DESCRIPTION (provided by applicant): In peripheral nerves, Schwann cells form myelin, which greatly accelerates axonal conduction. Myelination defects cause the symptoms of Charcot-Marie-Tooth disease and other peripheral neuropathies, but the mechanisms that regulate the formation of myelin remain unclear. Investigating the pathways that regulate Schwann cell myelination will lead to important advances in the understanding of peripheral nerve development and define mechanisms that can enhance remyelination after injury and in disease. The long-term goal of this project is to define the pathways that govern the formation of myelin in peripheral nerves. In the current funding period, we discovered that the orphan adhesion G protein coupled receptor (aGPCR) Gpr126 is essential for Schwann cells to initiate myelination. Like most adhesion GPCRs, the ligand that activates Gpr126 remains unknown. We have preliminary evidence that type IV collagen in the Schwann cell extracellular matrix binds Gpr126 and activates cAMP production in cultured cells expressing Gpr126. We also have preliminary evidence that purified type IV collagen stimulates cAMP production in purified rodent Schwann cells. We propose to test the hypothesis that type IV collagen acts as an endogenous activating ligand for Gpr126. Our specific aims are (1) to analyze the action of type IV collagen on rodent Schwann cells, and determine if the response to collagen requires Gpr126; (2) to analyze the function of type IV collagen genes in Schwann cell myelination in vivo; and (3) to analyze the functional effects of a variant in Gpr126 that is linked to a severe neurological deficit in human. These experiments will define the signals that activate Gpr126 signaling and myelination, lead to new insights into the role of the extracellular matrix in regulating myelination, and test the function of a Gpr126 variant linked to severe neurological disease in human.
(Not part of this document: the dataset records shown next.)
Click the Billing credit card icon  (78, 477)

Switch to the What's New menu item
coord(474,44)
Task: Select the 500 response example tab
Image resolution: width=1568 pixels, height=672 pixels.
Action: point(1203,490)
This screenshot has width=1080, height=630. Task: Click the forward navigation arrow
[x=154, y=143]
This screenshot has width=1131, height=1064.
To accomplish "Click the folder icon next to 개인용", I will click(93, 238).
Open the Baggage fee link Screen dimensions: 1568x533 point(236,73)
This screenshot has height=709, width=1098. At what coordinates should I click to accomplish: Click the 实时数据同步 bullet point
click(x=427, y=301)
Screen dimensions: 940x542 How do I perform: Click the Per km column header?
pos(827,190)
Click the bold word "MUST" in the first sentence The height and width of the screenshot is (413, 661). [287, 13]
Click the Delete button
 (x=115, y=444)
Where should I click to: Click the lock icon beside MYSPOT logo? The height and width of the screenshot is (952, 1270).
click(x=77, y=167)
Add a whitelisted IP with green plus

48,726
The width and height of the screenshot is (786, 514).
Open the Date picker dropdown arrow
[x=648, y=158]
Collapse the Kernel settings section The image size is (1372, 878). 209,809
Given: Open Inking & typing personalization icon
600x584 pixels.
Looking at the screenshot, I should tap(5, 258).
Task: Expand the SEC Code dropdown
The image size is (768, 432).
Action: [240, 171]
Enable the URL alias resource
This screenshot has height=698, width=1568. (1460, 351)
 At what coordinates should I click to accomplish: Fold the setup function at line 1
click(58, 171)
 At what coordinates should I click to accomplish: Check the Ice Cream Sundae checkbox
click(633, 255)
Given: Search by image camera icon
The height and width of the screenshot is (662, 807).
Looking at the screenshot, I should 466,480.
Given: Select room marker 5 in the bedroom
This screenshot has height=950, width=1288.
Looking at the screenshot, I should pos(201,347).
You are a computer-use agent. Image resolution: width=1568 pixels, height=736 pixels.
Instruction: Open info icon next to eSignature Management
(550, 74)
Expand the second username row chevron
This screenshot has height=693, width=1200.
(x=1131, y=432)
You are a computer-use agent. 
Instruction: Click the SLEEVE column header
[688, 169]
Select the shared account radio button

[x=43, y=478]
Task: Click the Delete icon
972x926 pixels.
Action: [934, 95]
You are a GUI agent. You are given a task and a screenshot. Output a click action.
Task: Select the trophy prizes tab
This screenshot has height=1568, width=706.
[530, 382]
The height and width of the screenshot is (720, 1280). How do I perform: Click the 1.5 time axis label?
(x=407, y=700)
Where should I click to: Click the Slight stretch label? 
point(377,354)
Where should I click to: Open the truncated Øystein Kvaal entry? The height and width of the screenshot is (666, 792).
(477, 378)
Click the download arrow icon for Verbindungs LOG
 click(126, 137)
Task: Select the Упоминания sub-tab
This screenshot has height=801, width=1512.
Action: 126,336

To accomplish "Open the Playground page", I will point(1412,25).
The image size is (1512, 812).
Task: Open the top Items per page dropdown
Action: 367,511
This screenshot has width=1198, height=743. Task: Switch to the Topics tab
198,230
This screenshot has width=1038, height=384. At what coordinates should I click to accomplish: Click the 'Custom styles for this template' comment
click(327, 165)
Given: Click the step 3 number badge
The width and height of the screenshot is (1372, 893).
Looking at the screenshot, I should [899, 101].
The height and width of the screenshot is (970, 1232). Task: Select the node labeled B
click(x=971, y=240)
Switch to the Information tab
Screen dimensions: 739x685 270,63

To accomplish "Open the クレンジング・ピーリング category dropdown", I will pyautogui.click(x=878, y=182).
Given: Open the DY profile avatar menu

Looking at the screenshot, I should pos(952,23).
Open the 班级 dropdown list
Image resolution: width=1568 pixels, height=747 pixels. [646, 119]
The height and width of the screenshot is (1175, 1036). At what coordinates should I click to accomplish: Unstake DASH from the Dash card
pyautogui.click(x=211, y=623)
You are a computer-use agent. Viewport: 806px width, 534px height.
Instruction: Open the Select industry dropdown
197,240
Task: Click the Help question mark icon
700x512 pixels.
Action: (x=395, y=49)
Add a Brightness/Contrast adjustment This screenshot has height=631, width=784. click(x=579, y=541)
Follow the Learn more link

Glia are non-neuronal cells with diverse functions that range from forming the myelin sheath to defending the brain against infection. A major goal of our research is to use the powerful experimental advantages of zebrafish to discover new genes that are essential for the development and function of two classes of glia in the CNS, oligodendrocytes and microglia. Oligodendrocytes form myelin on axons in the CNS. After an oligodendrocyte begins to myelinate axons, it has only a short developmental window (or ?critical period?) to extend new myelinating processes. Using genetic and cellular approaches in zebrafish, we have identified a number of positive and negative regulators of myelination. One of our goals is to determine how these factors control myelination during development, neural plasticity, and remyelination. In addition, we will investigate the molecular basis of the critical period. Microglia are highly motile, phagocytic glial cells in the CNS that destroy pathogens and clear debris such as apoptotic cells and damaged axons. Despite the importance of microglia in CNS health and disease, many critical questions remain to be addressed about these cells. We have conducted zebrafish mutational screens to discover essential microglial genes, and we are characterizing their functions using in vivo imaging and other approaches. The mechanistic insight gained from these studies will advance our fundamental understanding of the central nervous system, illuminate the pathways that are disrupted in diseases of the brain, and suggest avenues toward therapies for neurological disorders.